> **任务清单**
- A) 请一字不差地重新录入关于南海表层塑料颗粒交换的引用文本中的一段，从“Fund supported: National”开始，到“仅有部分颗粒进入南海和爪哇海, 而多数颗粒流到太平洋。南海洋流具有季节特征, 塑料颗粒轨迹特征与之较为符合。”结束。
- B) 请接在关于南海表层塑料颗粒交换的引用文本最后一句之后，把这篇文章续写下去。

> **引用文本**
--------------------------------

热带海洋学报, 2020, 39(5): 109-116 doi: 10.11978/2019118

海洋环境保护

南海与周边海域表层塑料颗粒交换的拉格朗日示踪研究

孟钊,1,3, 李宁5, 管玉平,1,2,4, 冯洋1,2

1.热带海洋环境国家重点实验室(中国科学院南海海洋研究所), 广东 广州 510301

2.南方海洋科学与工程广东省实验室(广州), 广东 广州 511458

3.中国科学院大学资源与环境学院, 北京 100049

4.中国科学院大学地球与行星科学学院, 北京 100049

5.澳门科技大学资讯科技学院, 澳门特别行政区 999078

Exchanges of surface plastic particles in the South China Sea through straits using Lagrangian method

MENG Zhao,1,3, LI Ning5, GUAN Yuping,1,2,4, FENG Yang1,2

1. State Key Laboratory of Tropical Oceanography (South China Sea Institute of Oceanology, Chinese Academy of Sciences), Guangzhou 510301, China

2. Southern Marine Science and Engineering Guangdong Laboratory (Guangzhou), Guangzhou 511458, China

3. College of Resources and Environment, University of Chinese Academy of Sciences, Beijing 100049, China

4. College of Earth and Planetary Sciences, University of Chinese Academy of Sciences, Beijing 100049, China

5. Faculty of information Technology, Macau University of Science and Technology, Macao Special Administrative Region 999078, China

通讯作者: 管玉平。E-mail: guan@scsio.ac.cn

责任编辑: 殷波

收稿日期: 2019-11-20   修回日期: 2020-02-24   网络出版日期: 2020-09-10

基金资助: 国家自然科学基金项目.  41676021
广东省实验室重大专项.  GML2019ZD0306
广东省实验室重大专项.  GML2019ZD0303

Corresponding authors: GUAN Yuping. E-mail: guan@scsio.ac.cn

Editor: YIN Bo

Received: 2019-11-20   Revised: 2020-02-24   Online: 2020-09-10

Fund supported: National Natural Science Foundation of China.  41676021
Major Project of Guangdong Province Laboratory.  GML2019ZD0306
Major Project of Guangdong Province Laboratory.  GML2019ZD0303

作者简介 About authors

孟钊(1994—), 男, 山东省菏泽市人, 硕士研究生, 主要从事海洋环境和可视化研究。E-mail: mengzhao@scsio.ac.cn

摘要

塑料污染已成为国际海洋界关注的海洋环境问题之一。文章探讨海洋环流对南海及其周边海域表层塑料颗粒交换的影响。在南海周边多个海域, 分别在4个季节投放塑料颗粒。一年后, 用拉格朗日颗粒示踪方法考察投放颗粒的运动轨迹和最终停留位置。结果表明, 在秋、冬季, 大部分塑料颗粒会进入南海和爪哇海, 极少部分颗粒北输送到太平洋; 在春、夏季, 仅有部分颗粒进入南海和爪哇海, 而多数颗粒流到太平洋。南海洋流具有季节特征, 塑料颗粒轨迹特征与之较为符合。

--------------------------------

> **数据摘录**
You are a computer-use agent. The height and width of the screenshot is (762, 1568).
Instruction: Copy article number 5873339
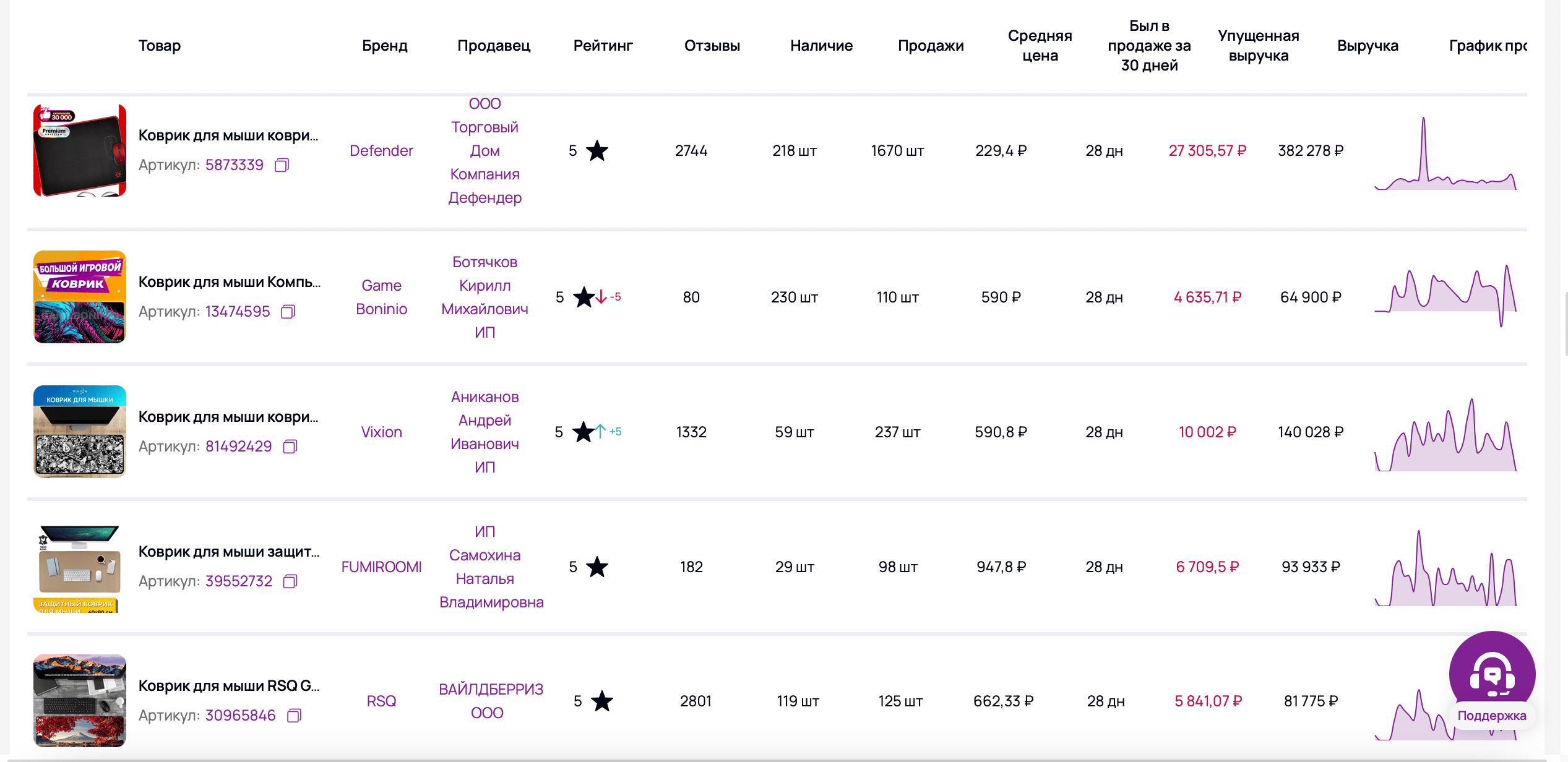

--------------------------------

> **作答**
- A)
Fund supported: National Natural Science Foundation of China.  41676021
Major Project of Guangdong Province Laboratory.  GML2019ZD0306
Major Project of Guangdong Province Laboratory.  GML2019ZD0303

作者简介 About authors

孟钊(1994—), 男, 山东省菏泽市人, 硕士研究生, 主要从事海洋环境和可视化研究。E-mail: mengzhao@scsio.ac.cn

摘要

塑料污染已成为国际海洋界关注的海洋环境问题之一。文章探讨海洋环流对南海及其周边海域表层塑料颗粒交换的影响。在南海周边多个海域, 分别在4个季节投放塑料颗粒。一年后, 用拉格朗日颗粒示踪方法考察投放颗粒的运动轨迹和最终停留位置。结果表明, 在秋、冬季, 大部分塑料颗粒会进入南海和爪哇海, 极少部分颗粒北输送到太平洋; 在春、夏季, 仅有部分颗粒进入南海和爪哇海, 而多数颗粒流到太平洋。南海洋流具有季节特征, 塑料颗粒轨迹特征与之较为符合。

- B)
关键词: 塑料 ; 环流 ; 季节变化 ; 南海

Abstract

Plastics have caused serious pollution in the ocean, and become one of the marine environmental issues of concern to the international marine community. The South China Sea is a major area of marine plastic pollution. The areas around the South China Sea are major sources of plastic pollution, and previous studies have focused on the offshore environment. In this study, we discuss the exchange of plastic particles in the surface of the South China Sea and surrounding waters by ocean circulations. First, the particles were placed at the junction of the South China Sea and its adjacent seas, and were released at the initial time of every season Using Lagrangian particle tracing method, we analyzed the trajectories and final locations of the particles within one year after release. The results show that plastic particles enter the South China Sea mainly through the southern strait. The transport of particles at the same starting point varies a lot with season. During autumn and winter, most particles will enter the South China Sea and Java Sea, and little particles will be transported to the Pacific Ocean. However, only a few particles enter the South China Sea and Java Sea during spring and summer, while most of them are transported to the Pacific Ocean .The South China Sea current is mainly affected by monsoon and has significant seasonal characteristics. This research will help understand the impact of surface plastics around the South China Sea on the plastic pollutant in the South China Sea.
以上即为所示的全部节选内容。